● **EXERCISE DETAILS**
Change "globe" to "earth" in the lines from the one containing "You are a computer-use" through the last line, leaving all other wording as it is, and give only those lines again. Leave the pictures out of your answer.
--- start of RECORDED DATA ---
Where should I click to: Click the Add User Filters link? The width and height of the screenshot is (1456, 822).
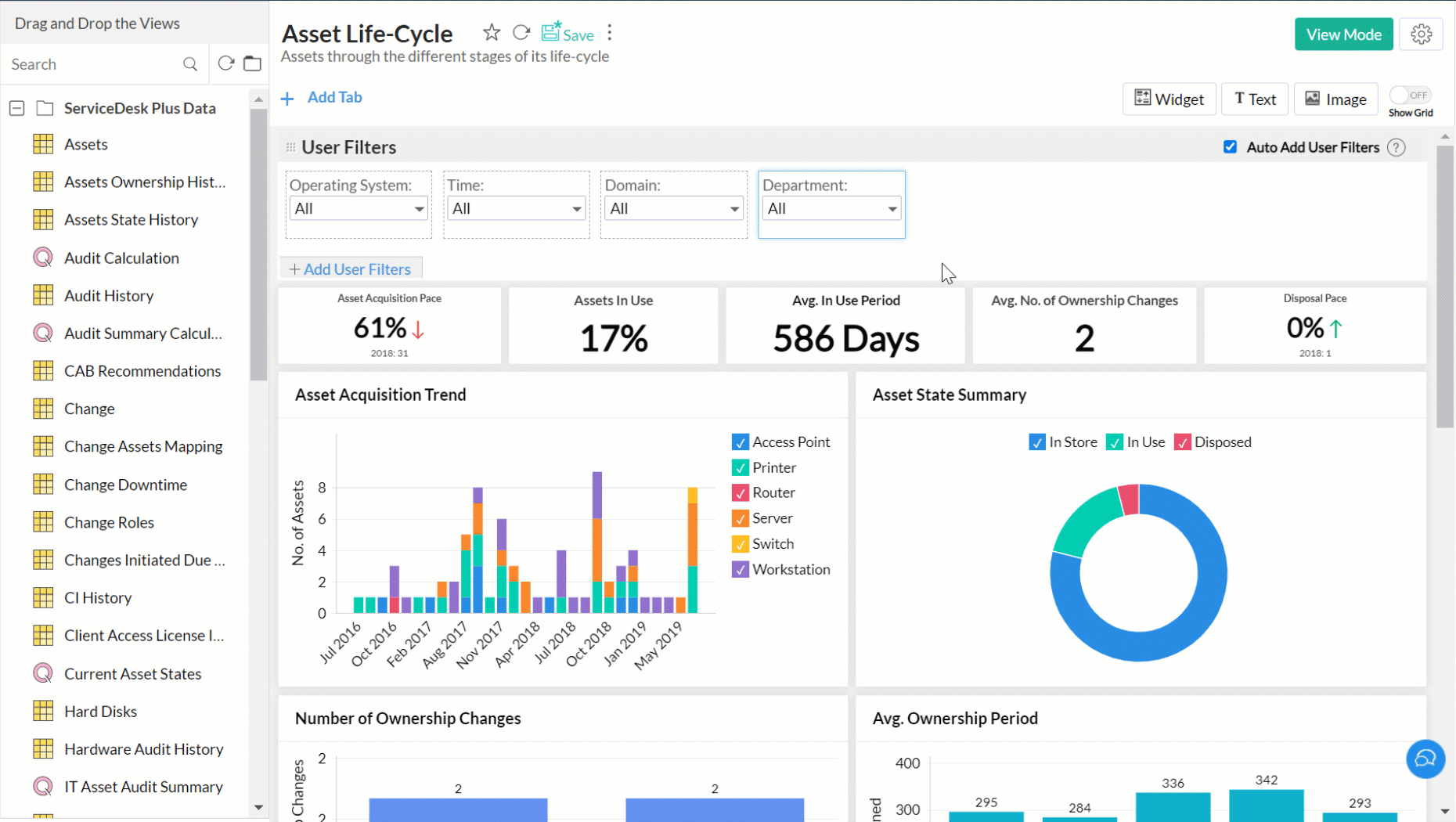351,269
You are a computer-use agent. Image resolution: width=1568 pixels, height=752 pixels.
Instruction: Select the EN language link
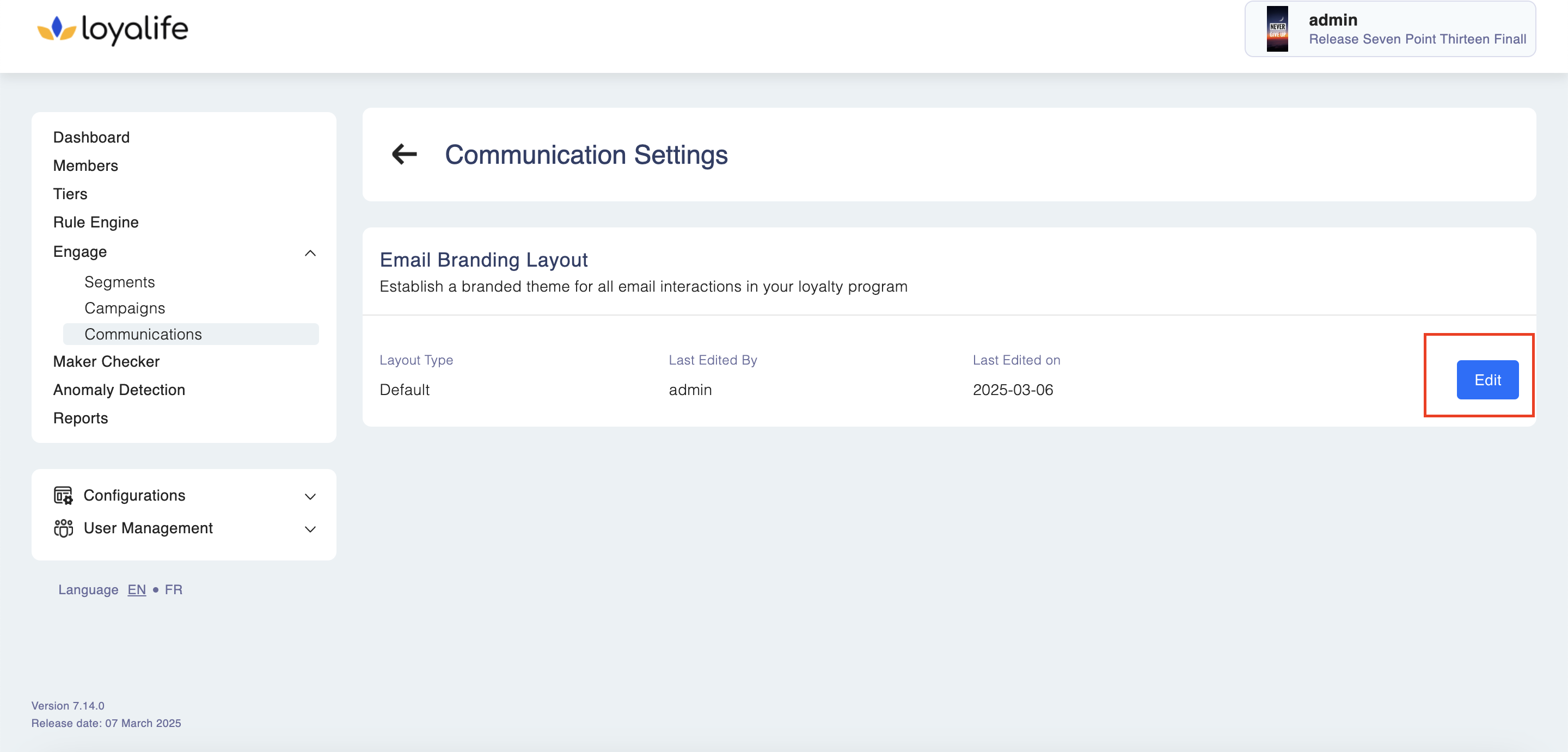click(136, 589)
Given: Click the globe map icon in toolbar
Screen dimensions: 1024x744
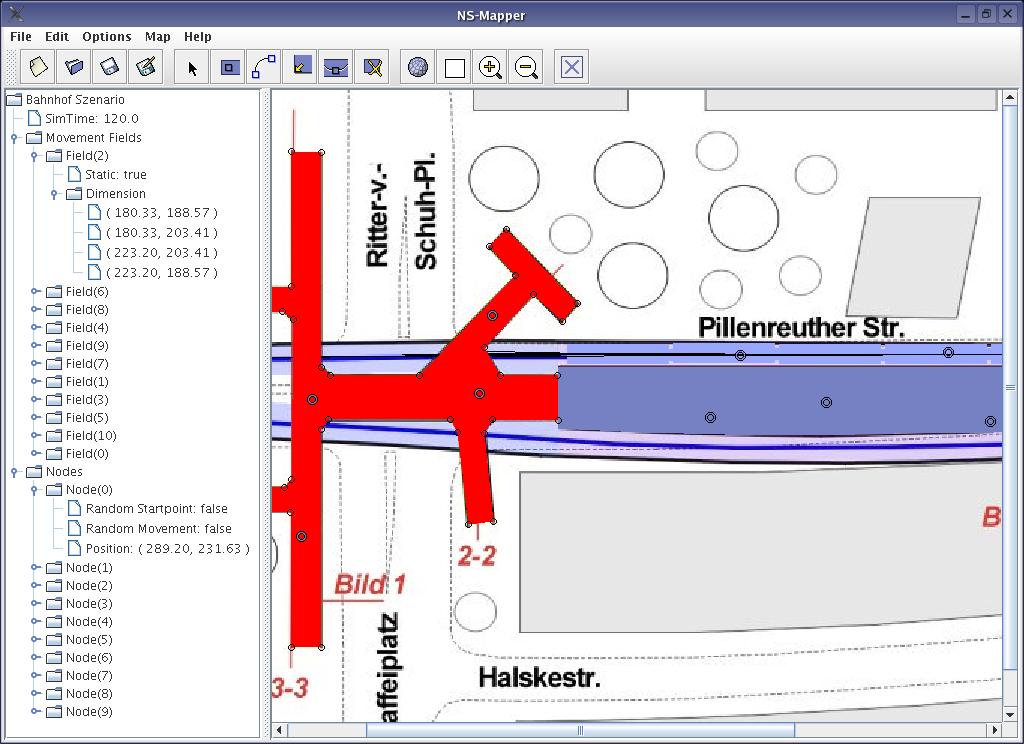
--- end of RECORDED DATA ---
● **WRITTEN RESPONSE**
You are a computer-use agent. Image resolution: width=1568 pixels, height=752 pixels.
Instruction: Select the EN language link
click(136, 589)
Given: Click the earth map icon in toolbar
Screen dimensions: 1024x744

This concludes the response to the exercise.